医学界新聞

2008.01.28



MEDICAL LIBRARY 書評・新刊案内


精神障害のある救急患者対応マニュアル
必須薬10と治療パターン40

宮岡 等 監修
上條 吉人 執筆

《評 者》横井 志保(東京武蔵野病院・精神科専門看護師)

精神障害を有する患者に関わる医療スタッフに薦める良書

 精神障害のある患者が身体合併症を併発すると,精神機能やコミュニケーションの障害のために,医療者が介入する場面(必要な検査,治療の受け入れ,日常生活行動の援助など)で困難を感じることは少なくない。また,精神症状の悪化や向精神薬の副作用による状態変化が身体状態の悪化と判断されたり,その反対に何らかの身体状態の変化が精神症状の悪化と判断されて必要な援助や治療が提供されなかったり遅れたりする場合もある。そのため,精神障害のある患者に介入する際には,通常のフィジカルアセスメントに加えて,精神疾患や精神科治療薬の薬理作用などの幅広い知識に基づき,精神症状と身体症状を適切に見極めることのできる高度なアセスメント能力が重要になってくる。

 本書は精神障害のある患者に対し,身体治療とその援助に一刻を争う救急医療の場面における診断・治療・対応について,救急と精神の両科に精通する医師によって記されたきわめて実践的なポケットサイズの治療マニュアルである。

 まず「救急医療における精神科必須薬10」では,救急医療の場面での精神科的問題におおむね対応できる代表的な精神科治療薬を取り上げ,各薬剤の特徴や薬理について理解することができる。この後に控える「救急外来編」と「救急病棟編」の内容とも併せて,幅広い視点からの患者の適切なアセスメントや治療・対応の理解・選択,医療者間の協働に活用できる充実した内容である。

● **提供情報**
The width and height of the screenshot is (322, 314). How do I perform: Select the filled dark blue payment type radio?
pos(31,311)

==

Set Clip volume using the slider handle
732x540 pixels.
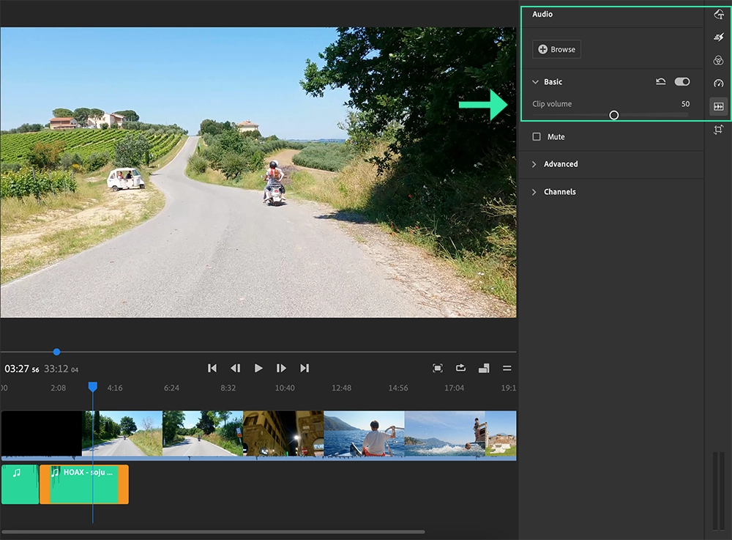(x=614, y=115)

● **やること**
**A)** 書評について、次の問いに答えよ。
(i) 評者の所属先と職種は何か。
(ii) 本書はどのような大きさのマニュアルだと述べられているか。
(iii) 「救急医療における精神科必須薬10」の後に控えている二つの編の名前は何か。
**B)** 書評の本文を、最後の文の後から書き継いでください。
記録はここでは一切使わない。

● **回答一覧**
**A)**
(i) 東京武蔵野病院の精神科専門看護師
(ii) ポケットサイズ
(iii) 「救急外来編」と「救急病棟編」

**B)**
 また本書のメインである救急医療で遭遇する精神障害については,「救急外来編」「救急病棟編」で解説される。いずれも,「診断のポイント」「対応のポイント」「治療のフローチャート」「精神科医への申し送りのポイント」という一定の枠組みの中で,著者自身の豊富な臨床経験に基づく実践的で具体的な知識に研究文献からのエビデンスを交えながら理論立ててわかりやすく記されている。前者の「救急外来編」では,幻覚妄想・昏迷などの精神症状,急性薬物中毒や過飲水による電解質異常などに起因する中枢神経症状,その他腹部症状,呼吸・循環器症状など30症例が示されており,後者の「救急病棟編」では,統合失調症・うつ病,せん妄や脳外傷後の精神障害,抗精神病薬の副作用など10症例が挙げられている。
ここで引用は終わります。